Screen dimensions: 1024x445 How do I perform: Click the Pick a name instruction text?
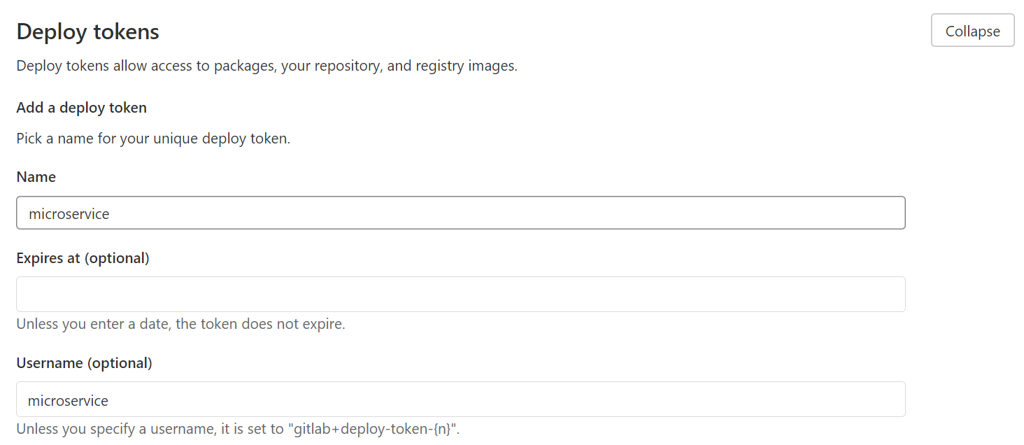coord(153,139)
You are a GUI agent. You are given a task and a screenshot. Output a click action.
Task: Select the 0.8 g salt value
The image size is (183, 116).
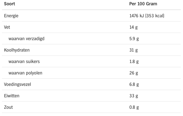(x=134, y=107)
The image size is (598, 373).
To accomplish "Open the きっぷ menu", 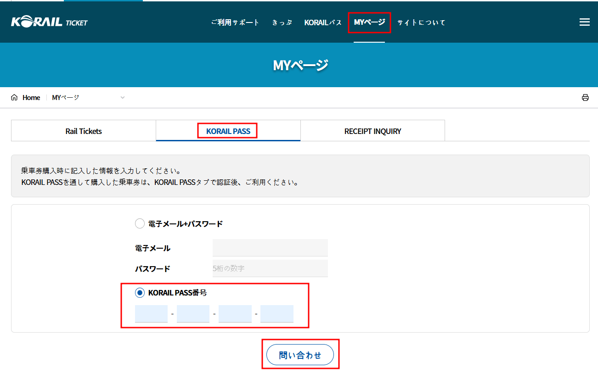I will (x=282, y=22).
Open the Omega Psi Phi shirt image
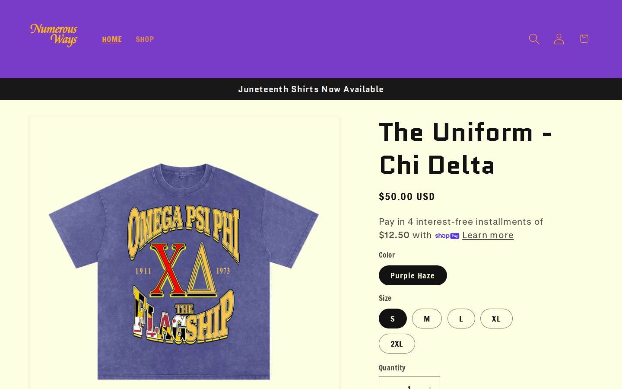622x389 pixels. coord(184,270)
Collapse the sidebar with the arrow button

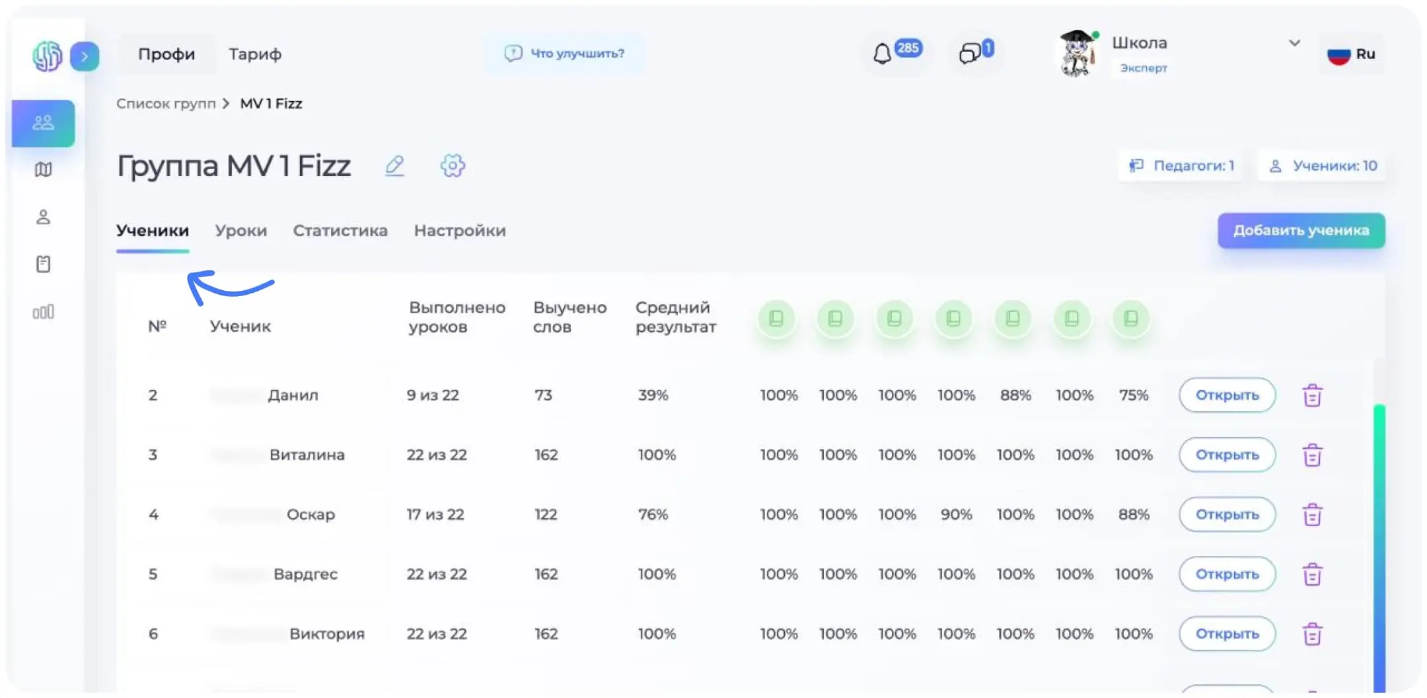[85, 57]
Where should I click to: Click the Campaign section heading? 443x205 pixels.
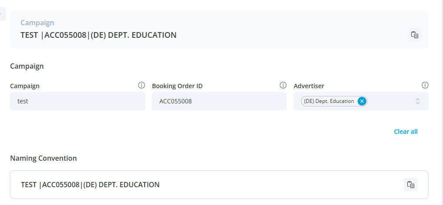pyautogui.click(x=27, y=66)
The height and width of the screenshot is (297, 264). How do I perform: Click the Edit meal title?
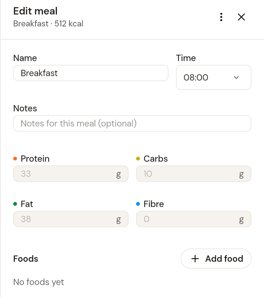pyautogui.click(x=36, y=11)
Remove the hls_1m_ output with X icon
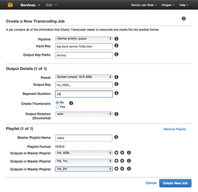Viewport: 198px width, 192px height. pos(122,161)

• • • •

**YOUR GOAL**
List each line of the material that includes the string "image".

**ANSWER TO THE TASK**
The image size is (183, 116).
The image size is (598, 373).
Open the Omega Psi Phi shirt image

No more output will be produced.